I also investigated the Oxford Nanopore quality scores in some of my previous posts, and this post is a follow-up of those. Today I investigate the distribution of the basecall quality scores and how the mean and median per read behave.
At the bottom of this post is the script I used to generate the three plots below. It’s not the fastest code (which is fine because I don’t to run it too often) and it’s quite memory-hungry (which is fine because I have access to a lot of RAM). It uses the aveQual function from nanomath (also discussed in my previous post) and a plotting function from nanoplotter, two packages I wrote for NanoPlot and other scripts. Perhaps I should put writing the READMEs for those packages on my Todoist (this app basically organises my work and life).
Anyway, I gather the quality scores from FAB48174 from the cliveome data, recently basecalled using Albacore v1.1.1. This is not the latest version, but I believe it’s sufficiently similar to the current state of the basecaller for this analysis. From those quality scores, I calculate the median and means per read and compare those in the bivariate plot below.

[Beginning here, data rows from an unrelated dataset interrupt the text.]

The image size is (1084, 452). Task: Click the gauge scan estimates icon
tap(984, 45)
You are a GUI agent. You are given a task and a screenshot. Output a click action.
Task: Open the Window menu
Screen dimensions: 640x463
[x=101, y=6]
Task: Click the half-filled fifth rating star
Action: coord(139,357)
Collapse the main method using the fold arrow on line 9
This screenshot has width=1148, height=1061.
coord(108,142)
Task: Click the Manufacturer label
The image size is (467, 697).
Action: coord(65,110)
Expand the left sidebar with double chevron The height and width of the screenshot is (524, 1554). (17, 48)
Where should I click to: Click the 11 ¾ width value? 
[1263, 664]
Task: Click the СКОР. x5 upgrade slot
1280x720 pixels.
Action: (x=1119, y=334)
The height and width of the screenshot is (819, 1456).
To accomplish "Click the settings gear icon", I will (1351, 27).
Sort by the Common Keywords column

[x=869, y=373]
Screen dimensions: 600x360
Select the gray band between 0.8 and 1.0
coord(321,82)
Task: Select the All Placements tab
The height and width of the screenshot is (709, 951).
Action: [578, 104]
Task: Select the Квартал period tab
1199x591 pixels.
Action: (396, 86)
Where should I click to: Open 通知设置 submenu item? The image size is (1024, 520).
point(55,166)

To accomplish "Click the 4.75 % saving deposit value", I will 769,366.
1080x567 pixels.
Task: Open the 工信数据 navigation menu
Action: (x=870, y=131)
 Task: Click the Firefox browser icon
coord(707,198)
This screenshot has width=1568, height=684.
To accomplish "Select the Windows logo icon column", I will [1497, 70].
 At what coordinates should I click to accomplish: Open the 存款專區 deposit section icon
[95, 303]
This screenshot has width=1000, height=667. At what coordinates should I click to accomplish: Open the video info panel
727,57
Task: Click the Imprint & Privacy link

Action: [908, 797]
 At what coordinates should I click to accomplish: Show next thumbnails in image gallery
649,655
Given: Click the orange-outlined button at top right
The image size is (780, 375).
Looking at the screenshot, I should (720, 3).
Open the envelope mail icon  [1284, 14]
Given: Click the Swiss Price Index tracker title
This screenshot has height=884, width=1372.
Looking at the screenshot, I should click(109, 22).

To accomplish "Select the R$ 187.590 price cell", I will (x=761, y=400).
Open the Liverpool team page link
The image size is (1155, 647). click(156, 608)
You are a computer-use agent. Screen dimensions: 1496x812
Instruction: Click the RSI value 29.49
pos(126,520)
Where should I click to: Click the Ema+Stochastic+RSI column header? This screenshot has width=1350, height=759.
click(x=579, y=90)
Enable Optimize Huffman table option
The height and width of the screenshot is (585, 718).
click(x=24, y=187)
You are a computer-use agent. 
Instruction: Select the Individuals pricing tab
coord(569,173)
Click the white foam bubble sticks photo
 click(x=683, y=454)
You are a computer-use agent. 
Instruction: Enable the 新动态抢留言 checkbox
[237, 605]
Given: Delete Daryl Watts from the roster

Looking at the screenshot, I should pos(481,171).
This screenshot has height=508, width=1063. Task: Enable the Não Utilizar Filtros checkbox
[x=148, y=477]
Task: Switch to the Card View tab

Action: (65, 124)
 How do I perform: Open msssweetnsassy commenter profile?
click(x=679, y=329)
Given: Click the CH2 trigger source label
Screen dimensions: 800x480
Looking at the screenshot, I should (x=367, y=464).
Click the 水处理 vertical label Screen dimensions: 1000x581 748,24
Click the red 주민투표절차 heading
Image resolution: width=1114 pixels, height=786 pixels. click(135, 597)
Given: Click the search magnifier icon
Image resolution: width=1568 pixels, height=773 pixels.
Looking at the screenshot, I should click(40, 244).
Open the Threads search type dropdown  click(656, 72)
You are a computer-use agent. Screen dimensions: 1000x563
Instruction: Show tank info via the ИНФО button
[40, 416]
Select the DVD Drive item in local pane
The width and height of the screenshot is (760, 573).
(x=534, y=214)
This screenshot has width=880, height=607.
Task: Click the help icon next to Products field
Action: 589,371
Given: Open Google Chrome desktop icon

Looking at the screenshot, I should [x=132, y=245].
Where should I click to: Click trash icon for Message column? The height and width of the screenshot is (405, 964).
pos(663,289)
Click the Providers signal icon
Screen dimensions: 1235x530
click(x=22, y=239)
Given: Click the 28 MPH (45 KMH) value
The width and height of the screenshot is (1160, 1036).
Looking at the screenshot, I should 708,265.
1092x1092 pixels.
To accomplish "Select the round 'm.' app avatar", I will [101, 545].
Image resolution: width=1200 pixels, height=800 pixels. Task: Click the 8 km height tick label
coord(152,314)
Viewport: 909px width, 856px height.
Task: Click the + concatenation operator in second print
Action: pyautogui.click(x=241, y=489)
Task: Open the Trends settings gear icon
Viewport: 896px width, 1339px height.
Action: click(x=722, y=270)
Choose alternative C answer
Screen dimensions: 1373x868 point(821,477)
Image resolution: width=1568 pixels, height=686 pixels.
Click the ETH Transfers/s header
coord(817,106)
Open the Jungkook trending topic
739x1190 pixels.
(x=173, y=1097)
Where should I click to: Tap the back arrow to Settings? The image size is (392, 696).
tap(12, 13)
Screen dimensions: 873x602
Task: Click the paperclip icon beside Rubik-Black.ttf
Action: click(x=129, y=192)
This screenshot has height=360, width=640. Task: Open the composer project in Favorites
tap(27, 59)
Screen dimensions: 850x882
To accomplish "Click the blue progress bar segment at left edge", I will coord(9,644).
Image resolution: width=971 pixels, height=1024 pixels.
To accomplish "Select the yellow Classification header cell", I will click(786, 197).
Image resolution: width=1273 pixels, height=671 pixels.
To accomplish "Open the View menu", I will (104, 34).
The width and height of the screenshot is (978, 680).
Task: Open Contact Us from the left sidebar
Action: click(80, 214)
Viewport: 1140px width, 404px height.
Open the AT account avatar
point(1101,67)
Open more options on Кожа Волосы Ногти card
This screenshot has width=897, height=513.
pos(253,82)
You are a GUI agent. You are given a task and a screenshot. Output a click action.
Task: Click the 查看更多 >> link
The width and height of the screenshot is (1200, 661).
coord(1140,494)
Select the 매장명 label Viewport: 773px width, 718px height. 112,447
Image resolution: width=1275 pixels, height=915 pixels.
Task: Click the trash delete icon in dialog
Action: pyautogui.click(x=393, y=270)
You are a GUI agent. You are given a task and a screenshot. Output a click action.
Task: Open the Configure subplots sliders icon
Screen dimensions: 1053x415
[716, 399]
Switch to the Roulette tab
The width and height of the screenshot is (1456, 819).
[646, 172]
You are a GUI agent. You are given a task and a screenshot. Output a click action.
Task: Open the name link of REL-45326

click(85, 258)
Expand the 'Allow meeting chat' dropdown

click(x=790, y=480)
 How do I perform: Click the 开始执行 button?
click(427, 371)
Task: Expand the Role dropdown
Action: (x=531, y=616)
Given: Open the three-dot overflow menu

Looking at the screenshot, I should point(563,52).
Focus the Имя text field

The Pearson correlation coefficient (0.99) tells us the correlation is pretty decent, but it’s clear from the plot that averages are higher than the medians, about one Phred score difference.
This can probably be explained by the distribution of all individual quality scores as shown in the plot below, in which it’s clear that the Phred scores don’t follow a Gaussian distribution. Does this argue that an arithmetic mean is not appropriate for quality scores, and the median would be a better choice?